Ebu’z-Zubeyr’in Cabir yoluyla Nebîmizden naklettiği bir rivayet şöyledir:
“Resûlullah sallallâhu aleyhi ve sellem ‘Ribâyı/fâizi yiyene, yedirene, (sözleşmesini) yazana, şâhidine lânet etti ve ‘Onlar müsâvîdirler/eşittirler.’ dedi.” (Müslim, Musakaat, 19 (106/1598).
(Konuyla ilgili benzer lafız ve anlamdaki rivayetler için lütfen bakınız. Müslim, “Musakat”, 19 (105/1597); Nesâi, “Zîne”, 25; Ahmed b. Hanbel, el-Müsned, I/430).
Faiz, büyük günahlardandır. Allah Teâlâ büyük günahlardan uzak kalmamızı emretmiş ve şöyle buyurmuştur:
“Size konan yasakların büyüklerinden kaçınırsanız günahlarınızı örter, sizi şerefli bir yere yerleştiririz.” (Nisâ, 4/31)

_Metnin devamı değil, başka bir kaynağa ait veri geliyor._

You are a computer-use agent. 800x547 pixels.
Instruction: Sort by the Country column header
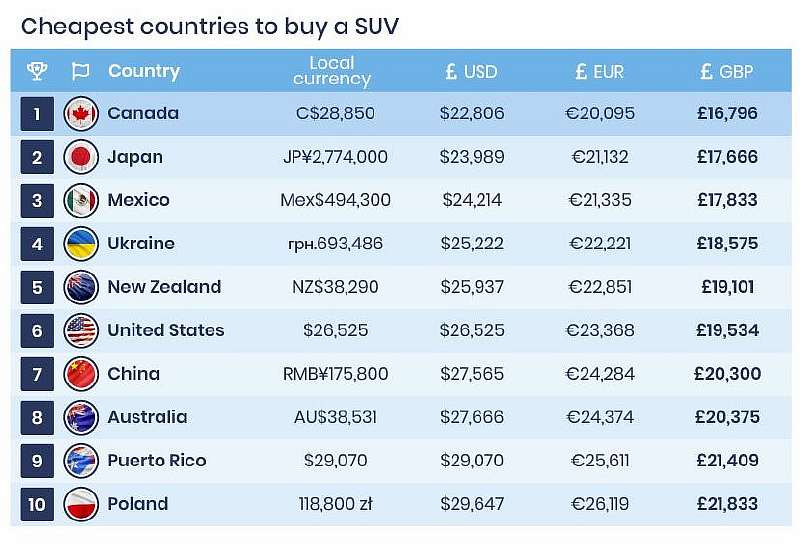tap(143, 71)
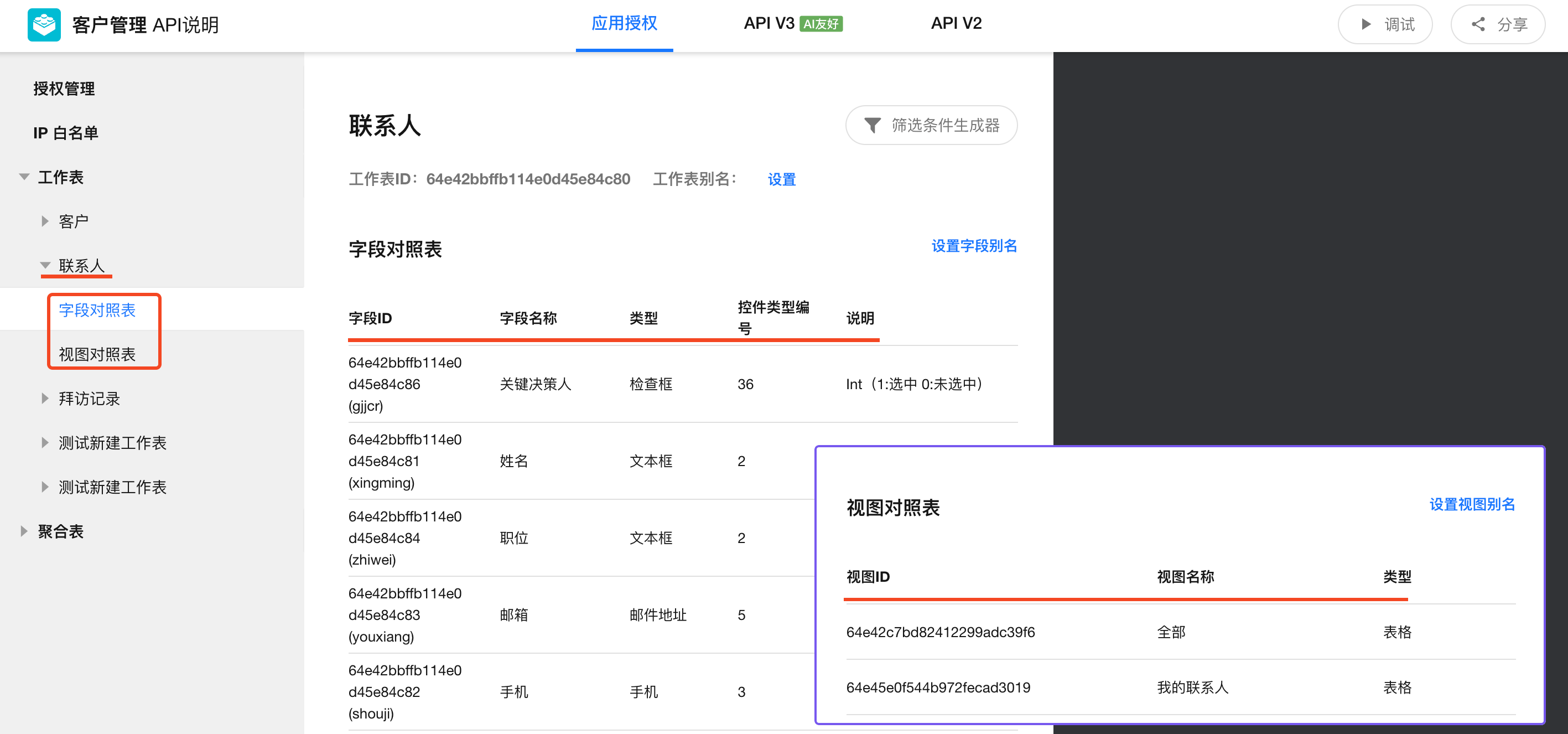Click the AI友好 green badge

click(x=821, y=24)
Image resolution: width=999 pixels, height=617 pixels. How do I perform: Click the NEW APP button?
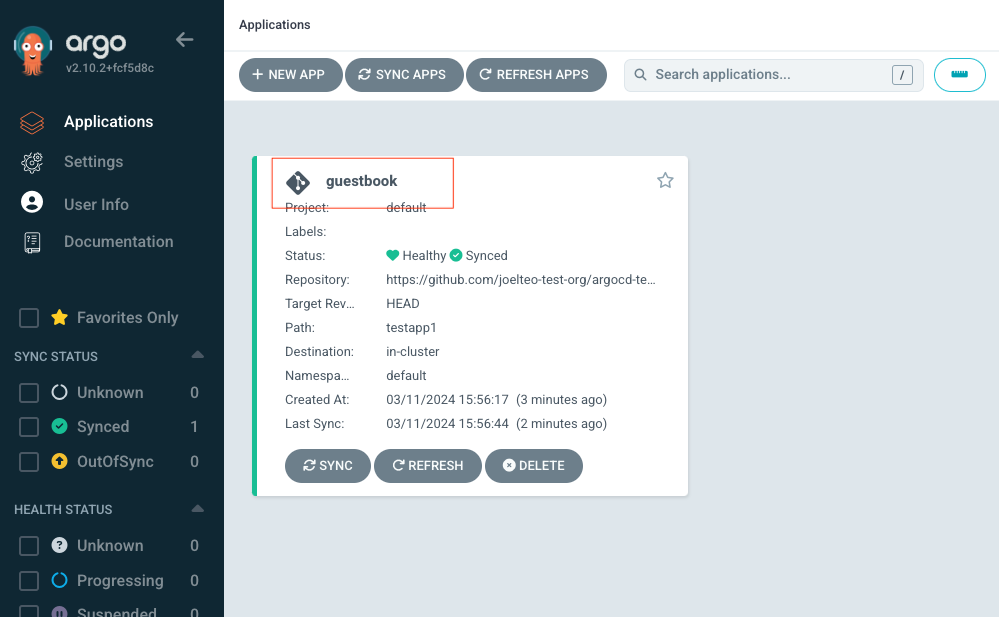point(290,74)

“Göklerde ve yerde olan her şey Allah’ındır. Bu, kötü davrananları yaptıklarına karşılık cezalandırsın; güzel davrananları da daha güzeli ile karşılasın diyedir. Onlar, günahların büyüklerinden ve fuhuş çeşitlerinden kaçınanlardır; diğer günahlar başka. Senin Rabbinin affı kapsamlıdır.” (Necm, 53/31-32)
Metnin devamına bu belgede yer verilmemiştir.